EXERCISE AIM: Can you render the records from the line containing "Screen dimensions: 1080x791" through the line containing "Viewport: 1916px width, 1027px height." as a JSON list of strings, one string per line, leaving out blank lines and including nothing else?

DATASET EXTRACT:

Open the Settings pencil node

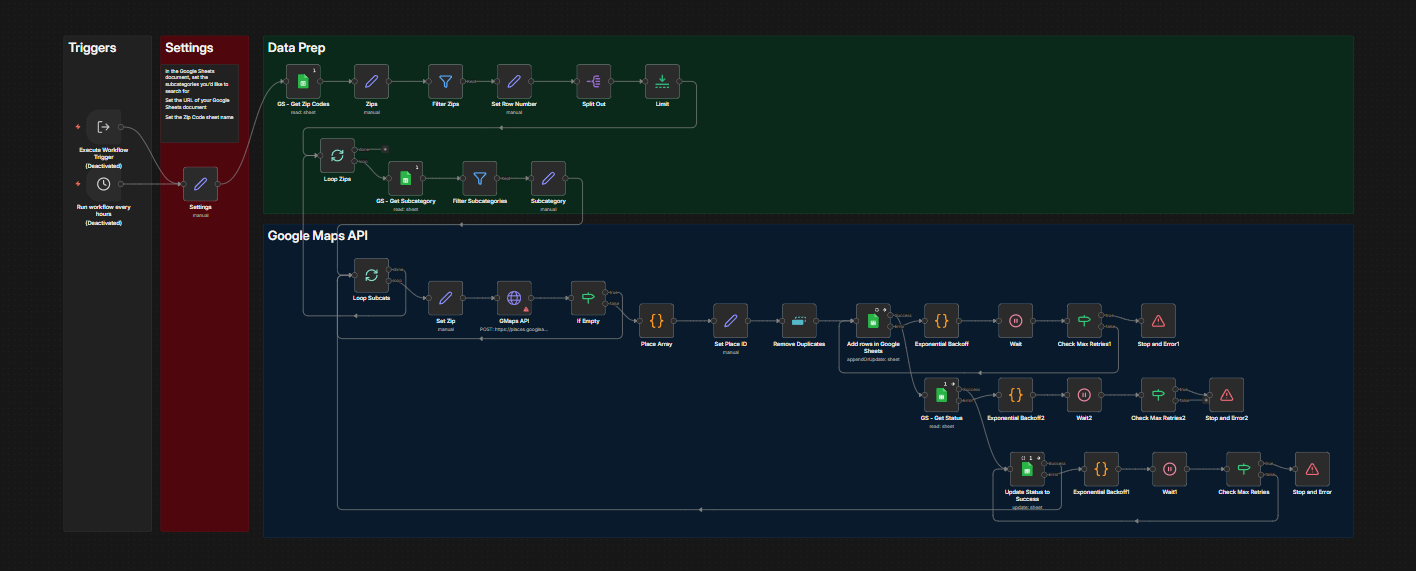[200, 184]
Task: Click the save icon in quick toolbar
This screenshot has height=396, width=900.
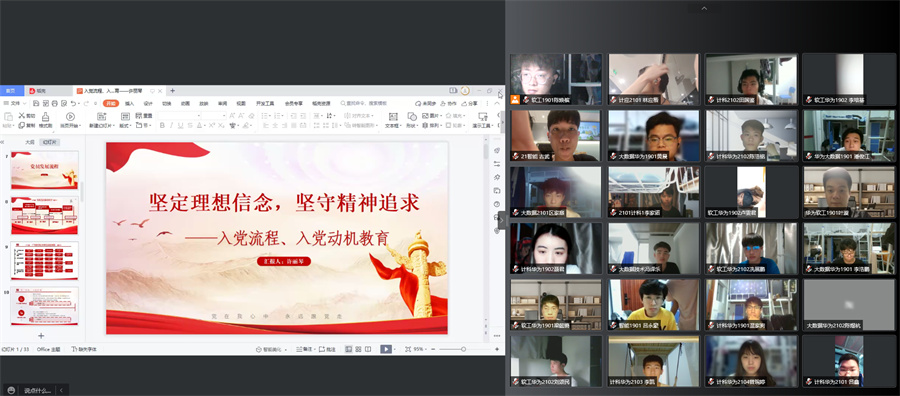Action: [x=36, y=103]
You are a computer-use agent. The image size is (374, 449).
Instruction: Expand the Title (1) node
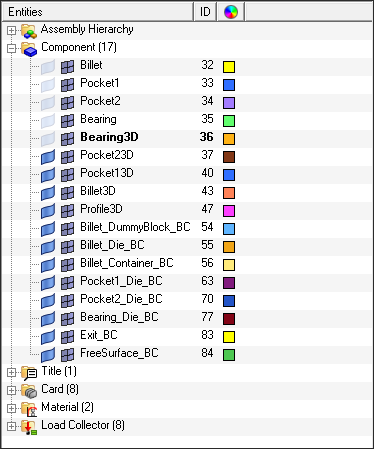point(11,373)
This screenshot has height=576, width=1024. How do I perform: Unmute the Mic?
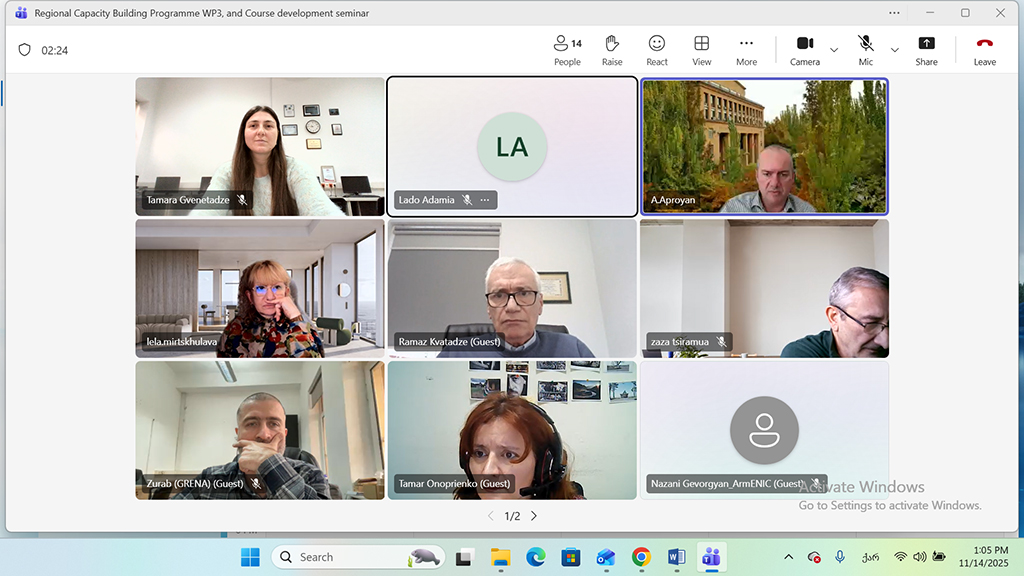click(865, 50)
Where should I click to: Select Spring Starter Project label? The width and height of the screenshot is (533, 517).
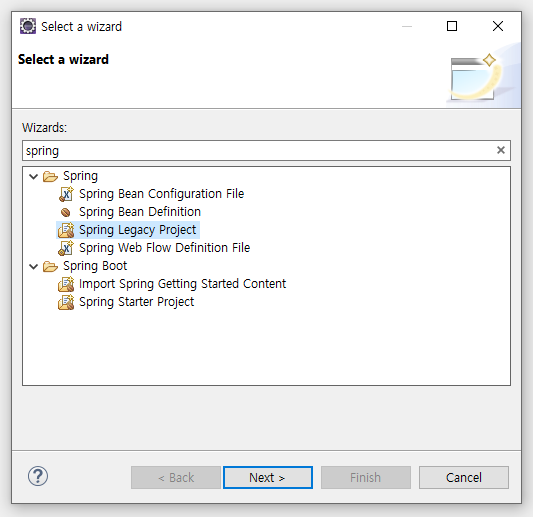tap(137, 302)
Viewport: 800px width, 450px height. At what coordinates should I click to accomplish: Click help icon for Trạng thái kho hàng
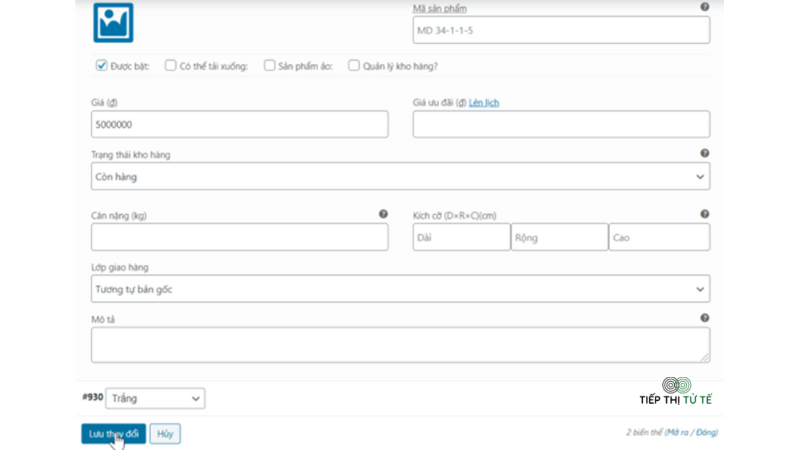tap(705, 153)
==
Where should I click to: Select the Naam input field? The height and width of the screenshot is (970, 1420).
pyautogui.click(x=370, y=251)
---
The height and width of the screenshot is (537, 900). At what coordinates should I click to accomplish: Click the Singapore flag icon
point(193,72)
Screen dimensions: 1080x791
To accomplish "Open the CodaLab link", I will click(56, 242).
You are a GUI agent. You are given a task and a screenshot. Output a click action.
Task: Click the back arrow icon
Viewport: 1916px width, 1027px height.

ANSWER FOR THIS EXERCISE:
[
  "Screen dimensions: 1080x791",
  "To accomplish \"Open the CodaLab link\", I will click(56, 242).",
  "You are a GUI agent. You are given a task and a screenshot. Output a click action.",
  "Task: Click the back arrow icon",
  "Viewport: 1916px width, 1027px height."
]